CHECK YOUR UNDERSTANDING:
**1)** Translate this sentence from the forum thread on merle dogs into Spanish: "One gene (so one merle parent) doesn't adversely affect the pups."
**2)** Write down, word for word, the part of the forum thread on merle dogs between "Yes, the double/deadly" and "dog-just another challenge)", inclusive.

##### DOCUMENT EXTRACT

It's a terrible idea though to mate two merle dogs - pups inheriting both genes (one from each parent) can have sight and hearing problems. Eyes may be very small. One gene (so one merle parent) doesn't adversely affect the pups. Merle is a dominant gene and is not 'carried' although some dogs only show a tiny effect so may be assumed not to be merle.


----------



## PennyGC (Sep 24, 2011)

SpringerHusky said:


> Helps a little but not much.
> 
> It didn't explain or really show the difference between blue and salte which is why I asked on here instead for border collie experts.
> 
> Pictures just confused me with no real explication.


That link is confusing because they are saying 'red' and 'chocolate' are two different colours, whereas they're the same colour :frown2: so difficult to take too seriously :


----------



## SpringerHusky (Nov 6, 2008)

Interesting :thumbup1:

Luna has Blue and Brown in both eyes which I find compliments her coat colour hugely.

Yes, the double/deadly white merles. I must say I love the way the look where white is more dominant and have said before if I saw one in a rescue, i'd be tempted (would never buy from a breeder and I don't mind having a deaf and/or blind dog-just another challenge)

I'd met one after someone bred their red merle to a black tri but what they didn't know because it was just friends breeding their dogs together, was that the black tri's grandfather had been a blue merle so a few of the pups double merled.


----------



## PennyGC (Sep 24, 2011)

SpringerHusky said:


> I'd met one after someone bred their red merle to a black tri but what they didn't know because it was just friends breeding their dogs together, was that the black tri's grandfather had been a blue merle so a few of the pups double merled.


Sorry but this is impossible as the merle gene is dominant and CANNOT be carried - the only way for pups to have two merle genes is if BOTH parents are merle...


----------



## SpringerHusky (Nov 6, 2008)

PennyGC said:


> Sorry but this is impossible as the merle gene is dominant and CANNOT be carried - the only way for pups to have two merle genes is if BOTH parents are merle...


Interesting, wonder what happened there.

It was just what they told me had happened :lol:


----------



## PennyGC (Sep 24, 2011)

Tri, brown and dilute can pop out in 'unexpected' places as these are all recessive... but not merle


----------



## PennyGC (Sep 24, 2011)

SpringerHusky said:


> Interesting, wonder what happened there.

##########
##### RECORDED INFORMATION

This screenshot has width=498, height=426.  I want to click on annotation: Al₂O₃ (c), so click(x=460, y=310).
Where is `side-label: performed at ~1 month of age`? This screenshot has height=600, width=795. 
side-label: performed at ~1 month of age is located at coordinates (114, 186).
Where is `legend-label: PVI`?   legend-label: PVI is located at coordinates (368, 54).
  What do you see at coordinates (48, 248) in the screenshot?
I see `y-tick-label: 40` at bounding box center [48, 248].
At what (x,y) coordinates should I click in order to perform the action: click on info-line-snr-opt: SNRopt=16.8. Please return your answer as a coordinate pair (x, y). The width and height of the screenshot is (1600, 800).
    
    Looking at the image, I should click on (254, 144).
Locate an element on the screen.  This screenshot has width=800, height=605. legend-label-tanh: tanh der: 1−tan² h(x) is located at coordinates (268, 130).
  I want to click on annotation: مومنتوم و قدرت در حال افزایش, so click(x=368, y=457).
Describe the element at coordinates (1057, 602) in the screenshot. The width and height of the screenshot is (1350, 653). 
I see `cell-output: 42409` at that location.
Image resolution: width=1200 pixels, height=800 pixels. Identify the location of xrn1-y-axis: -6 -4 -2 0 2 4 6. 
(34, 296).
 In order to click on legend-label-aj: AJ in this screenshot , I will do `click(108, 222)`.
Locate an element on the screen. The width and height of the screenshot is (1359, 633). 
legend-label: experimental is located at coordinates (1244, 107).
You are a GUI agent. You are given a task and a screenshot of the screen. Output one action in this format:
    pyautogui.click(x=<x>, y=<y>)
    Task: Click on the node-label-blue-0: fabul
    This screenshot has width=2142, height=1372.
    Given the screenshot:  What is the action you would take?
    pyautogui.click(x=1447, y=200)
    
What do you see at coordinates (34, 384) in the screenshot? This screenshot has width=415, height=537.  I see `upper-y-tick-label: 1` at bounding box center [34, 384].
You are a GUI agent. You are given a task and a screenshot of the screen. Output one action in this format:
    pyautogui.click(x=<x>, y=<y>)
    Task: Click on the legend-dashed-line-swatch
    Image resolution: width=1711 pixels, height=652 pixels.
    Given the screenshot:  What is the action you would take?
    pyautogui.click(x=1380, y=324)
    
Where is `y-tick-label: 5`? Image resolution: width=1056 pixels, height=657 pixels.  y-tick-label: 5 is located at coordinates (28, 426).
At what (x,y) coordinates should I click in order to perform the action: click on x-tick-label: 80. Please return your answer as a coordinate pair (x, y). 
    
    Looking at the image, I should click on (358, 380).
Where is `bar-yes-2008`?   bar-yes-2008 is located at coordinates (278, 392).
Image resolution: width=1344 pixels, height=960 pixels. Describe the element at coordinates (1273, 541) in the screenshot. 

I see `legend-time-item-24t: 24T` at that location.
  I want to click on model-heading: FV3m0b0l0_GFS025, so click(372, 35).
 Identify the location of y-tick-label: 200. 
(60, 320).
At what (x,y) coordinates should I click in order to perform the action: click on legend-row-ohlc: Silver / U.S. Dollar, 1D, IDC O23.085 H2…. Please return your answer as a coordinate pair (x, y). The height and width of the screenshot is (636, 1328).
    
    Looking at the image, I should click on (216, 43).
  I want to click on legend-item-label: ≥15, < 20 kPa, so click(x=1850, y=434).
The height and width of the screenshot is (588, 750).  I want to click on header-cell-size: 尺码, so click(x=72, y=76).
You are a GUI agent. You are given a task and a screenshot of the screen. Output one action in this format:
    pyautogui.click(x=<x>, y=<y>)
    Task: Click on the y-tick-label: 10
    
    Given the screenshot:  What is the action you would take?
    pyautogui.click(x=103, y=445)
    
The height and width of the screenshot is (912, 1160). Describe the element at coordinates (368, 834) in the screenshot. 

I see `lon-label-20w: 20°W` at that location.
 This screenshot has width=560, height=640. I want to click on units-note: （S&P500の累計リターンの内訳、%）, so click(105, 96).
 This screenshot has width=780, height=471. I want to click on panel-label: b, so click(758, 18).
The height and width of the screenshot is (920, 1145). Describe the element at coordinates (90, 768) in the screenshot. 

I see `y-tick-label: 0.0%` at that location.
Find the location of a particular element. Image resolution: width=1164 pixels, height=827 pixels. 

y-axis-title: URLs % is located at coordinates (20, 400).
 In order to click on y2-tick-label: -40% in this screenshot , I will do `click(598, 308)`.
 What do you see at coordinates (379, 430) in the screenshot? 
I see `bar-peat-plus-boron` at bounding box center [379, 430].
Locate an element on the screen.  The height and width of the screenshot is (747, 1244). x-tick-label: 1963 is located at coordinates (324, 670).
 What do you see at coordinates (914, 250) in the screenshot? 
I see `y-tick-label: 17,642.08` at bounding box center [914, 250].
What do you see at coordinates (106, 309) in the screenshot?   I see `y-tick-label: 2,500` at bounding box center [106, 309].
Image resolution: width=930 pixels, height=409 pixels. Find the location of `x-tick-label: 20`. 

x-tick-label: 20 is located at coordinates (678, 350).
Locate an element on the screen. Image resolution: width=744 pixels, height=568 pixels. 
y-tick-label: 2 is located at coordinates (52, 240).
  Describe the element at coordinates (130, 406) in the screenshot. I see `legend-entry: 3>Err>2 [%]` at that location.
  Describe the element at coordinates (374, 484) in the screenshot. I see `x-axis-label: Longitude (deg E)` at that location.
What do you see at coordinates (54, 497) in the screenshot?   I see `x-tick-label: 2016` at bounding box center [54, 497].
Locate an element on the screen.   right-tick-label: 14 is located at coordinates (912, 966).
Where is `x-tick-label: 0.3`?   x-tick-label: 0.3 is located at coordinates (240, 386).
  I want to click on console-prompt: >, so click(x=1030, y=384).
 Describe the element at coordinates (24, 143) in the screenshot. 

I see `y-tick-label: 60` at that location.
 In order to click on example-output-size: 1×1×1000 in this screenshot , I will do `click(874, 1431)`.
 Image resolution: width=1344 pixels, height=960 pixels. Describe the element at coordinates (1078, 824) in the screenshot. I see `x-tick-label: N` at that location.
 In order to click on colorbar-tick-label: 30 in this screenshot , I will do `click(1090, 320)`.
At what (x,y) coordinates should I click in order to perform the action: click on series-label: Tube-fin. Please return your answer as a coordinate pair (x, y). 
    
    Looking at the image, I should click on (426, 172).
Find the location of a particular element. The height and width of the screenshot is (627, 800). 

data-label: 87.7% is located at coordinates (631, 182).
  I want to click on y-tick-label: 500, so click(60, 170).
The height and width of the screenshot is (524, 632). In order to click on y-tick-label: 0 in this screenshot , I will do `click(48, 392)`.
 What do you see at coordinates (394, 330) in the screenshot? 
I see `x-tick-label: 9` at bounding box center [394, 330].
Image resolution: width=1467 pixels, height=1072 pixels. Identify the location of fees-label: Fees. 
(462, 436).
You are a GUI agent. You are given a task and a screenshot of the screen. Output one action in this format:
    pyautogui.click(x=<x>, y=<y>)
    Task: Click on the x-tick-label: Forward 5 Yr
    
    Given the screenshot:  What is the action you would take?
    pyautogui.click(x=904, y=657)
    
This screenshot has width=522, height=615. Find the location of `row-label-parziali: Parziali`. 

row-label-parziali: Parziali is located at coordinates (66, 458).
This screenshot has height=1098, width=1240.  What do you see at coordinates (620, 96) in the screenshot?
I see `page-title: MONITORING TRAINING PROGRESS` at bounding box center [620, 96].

##########

RESPONSES BY TASK:
**1)** Un gen (es decir, un progenitor merle) no afecta negativamente a los cachorros.

**2)**
Yes, the double/deadly white merles. I must say I love the way the look where white is more dominant and have said before if I saw one in a rescue, i'd be tempted (would never buy from a breeder and I don't mind having a deaf and/or blind dog-just another challenge)